In particular, Clariant was hit in its care chemicals business that supplies ingredients for soaps and shampoos. The company also felt the impact of weakness in the automobile and electronics sectors.

"From today's point of view I would not expect any recovery, I would rather expect a stability of the current environment," Chief Financial Officer Patrick Jany said when asked about prospects for 2020.

"We will see a counter-effect at one stage, but it is too early to say when," Jany said. "Looking into 2020, I see a rather stable environment with a bit of fluctuation, quarter by quarter. We have to organise our company in a way to be profitable at a lower level."

Jany said the search for a permanent CEO may carry into next year.

Clariant's third-quarter sales fell 1% to 1.043 billion Swiss francs (816.62 million pounds), missing an average analyst forecast of 1.06 billion, according to Refinitiv data.

Core earnings (EBITDA) also declined by 1% to 169 million francs, but after exceptional items rose 6% to 151 million francs, missing expectations for 178 million.

Clariant increased its profit margin to 14.5% from 13.5%. Margins should improve during the fourth quarter, Jany said.

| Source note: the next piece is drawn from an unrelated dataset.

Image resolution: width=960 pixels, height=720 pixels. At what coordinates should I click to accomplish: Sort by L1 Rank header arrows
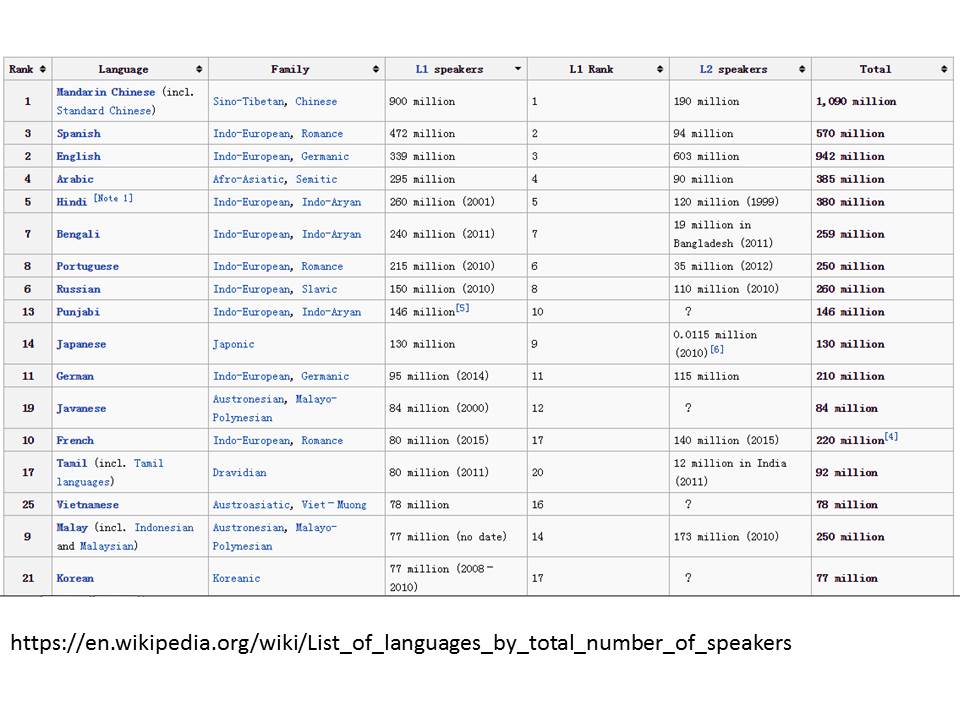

The Basel company maintained its 2021 outlook for continuing businesses to achieve above-market growth, higher profitability and stronger cash generation, though some analysts said those targets were too optimistic.

"Clariant did not show any underlying progress towards its too ambitious 2021 targets and today's results do not provide more confidence," said Vontobel analyst Daniel Buchta.

Clariant stock was down 1.6% by 0910 GMT after losing 2.5% in early trading.

A revival of the joint venture with SABIC, which holds a 25% stake in Clariant, is off the table, Jany said, since Clariant now plans to sell major portions of the business it had originally hoped to combine with the Saudis' operations.

That plan was scrapped after a disagreement about how much Clariant would pay for the SABIC assets.